**WORK INSTRUCTIONS**.
Set down exactly the lines in the records below that run from the line with "The height and" to the line with "Compatibilità for MSI", inclusive, and nothing more.

**DATA SECTION**.

•••••

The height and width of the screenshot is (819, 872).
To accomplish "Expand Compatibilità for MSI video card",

•••••

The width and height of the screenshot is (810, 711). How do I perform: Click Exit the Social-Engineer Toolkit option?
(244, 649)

•••••

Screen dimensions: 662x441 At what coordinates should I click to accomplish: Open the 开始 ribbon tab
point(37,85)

•••••

**YOUR SOLUTION**.
The height and width of the screenshot is (819, 872).
To accomplish "Expand Compatibilità for MSI video card",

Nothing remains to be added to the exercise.